Defendants failed to make the required threshold showing of expectation of privacy within the property. Notably, they dodge the specific threshold issue in their objections at ECF No. 97. Thus, defendants' argument claiming that the agents' investigation “befouls” Forth Amendment seems to seek relief on behalf of unknown third parties. For these reasons, defendants' request for relief under the Fourth Amendment is unwarranted.

However, even if the Court assumed, for argument purposes, that defendants met their burden and proffered a minimal showing of expectation of privacy or standing, which they did not, the Court would nonetheless reach a similar conclusion.

(ii) Curtilage

The court will now turn to the specific facts of this case in order to address defendants' first argument, assuming they had an expectation of privacy to so claim, which they failed to establish or even suggest.

The property herein alluded is next to two housing projects. It is adjacent to a main thoroughfare (“not wide”) which has no place to park. ECF No. 89 at 2. “The property is separated from the sidewalk and street by a gate and a fence made of concrete and galvanized steel.” Id. “Three structures are on the property: two are on either side of a short, unpaved driveway, and the third is at the end of the road. To knock on the door of any structure, you must pass through the gate.” Id.

According to defendant, on February 9, 2017, agents Melendez, Rios, and the SOI drove-by the property. They noticed two boats akin to the vessel described by the SOI inside the property. ECF No. 97 at 2-3. Id. The agents ruled out the possibility of establishing surveillance because someone from the nearby housing projects could have targeted the unmarked, heavily tinted vehicle they were driving. However, they were able to take photographs from the main thoroughfare with one of the agent's cellphone. The photographs depict the registration number of one of the vessels (7097HH) and the prow of the second vessel. Id at 3. The agents discussed their findings of their February 9, 2017 drive-by with agent Kalme. Id at 4. A search of the vessel's visible registration number revealed that the vessel was registered under the name of Angelica Carrasquillo Collazo. ECF No. 89 at 3.

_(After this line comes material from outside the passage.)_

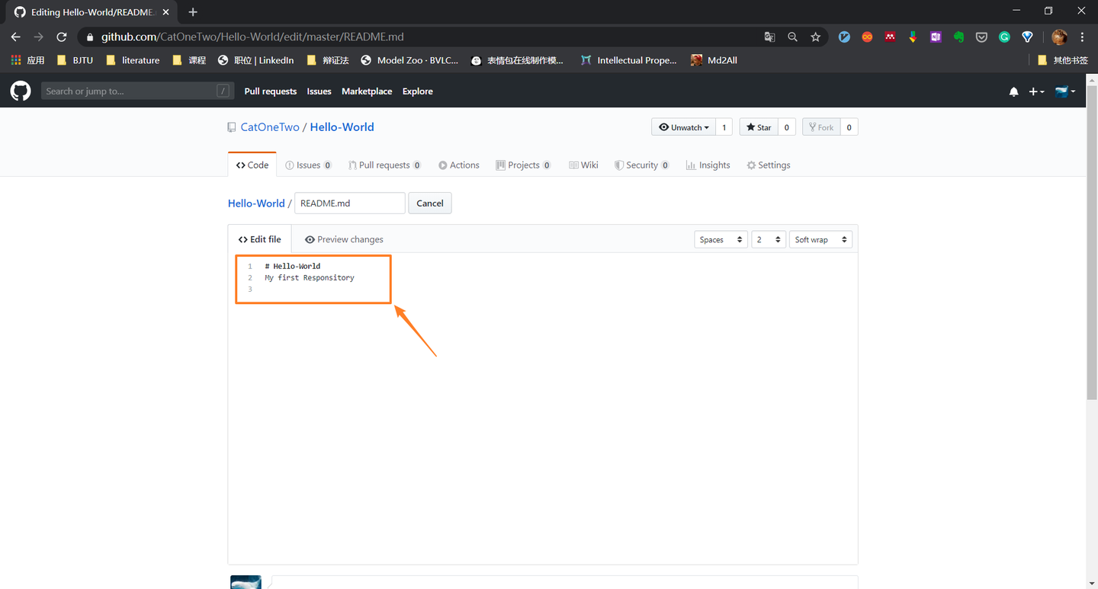
Task: Click the OneNote clipper extension icon
Action: [x=936, y=36]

The next day, February 10, 2017, agents Melendez and Rios once again returned to the property. From the main thoroughfare and through the fence's openings, they were able to notice a large black sports utility vehicle (“SUV”) inside the property. The gate to the unpaved driveway onto the property was open. The agents went through the gate driving an unmarked vehicle. ECF No. 97 at 4. Once inside, from inside their car, the agents spotted the black SUV matching the SOI's description, which foretold that a black SUV would be used to tow the vessel with the contraband. ECF No. 97 at 4-5. Without leaving the car, one of the agents was able to see the SUV's license plate number: GAG-532. Id at 5. In that moment, the agents sighted two males working on one of the vessels. Id. To avoid any suspicion, the agents rolled down the car's window and asked the two men for fake directions. Id. The agents left the property at once.

ECF No. 89 at 3-4. Defendants did not include this fact in their narrative. However, they failed to raise any issue with this finding.

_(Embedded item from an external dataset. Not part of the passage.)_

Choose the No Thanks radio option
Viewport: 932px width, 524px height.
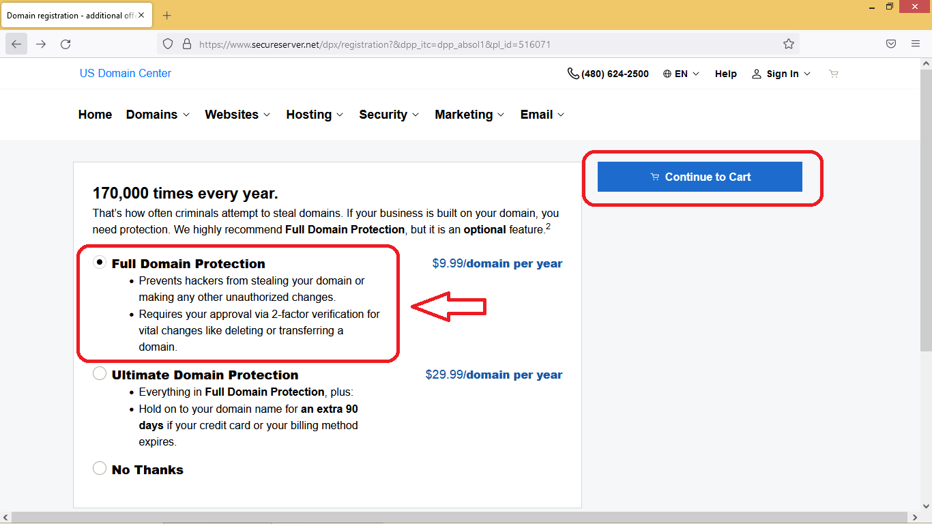tap(100, 468)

The two individuals matched the description provided by the SOI of the persons that would participate in the drug transaction. The agents shared their observations and information with agent Kalme. Id. Agent Kalme sent an email compiling the information and photographs obtained by the agents on February 9th and 10th. Agent Kalme shared the email with United States Customs and Border Protection, the Coast Guard, and others. ECF No. 89 at 5.

“Two dark skinned Dominican national with braided hair.” ECF No. 97 at 2.

As stated before, defendants did not challenge any of the findings of facts contained in the R&R. Instead, defendants objected by generally claiming that the agents “intru[ded] private property.” ECF No. 97 at 16. Defendants contend that because the agents entered the property without a warrant all their observations are all fruits of the agents' unconstitutional access into curtilage without “consent of its occupants.” Id at 17. Ultimately, defendants seek suppression of all information obtained from the agents' intrusion into “private property” as it “befouls Fourth Amendment protections.” Id. ECF No. 97.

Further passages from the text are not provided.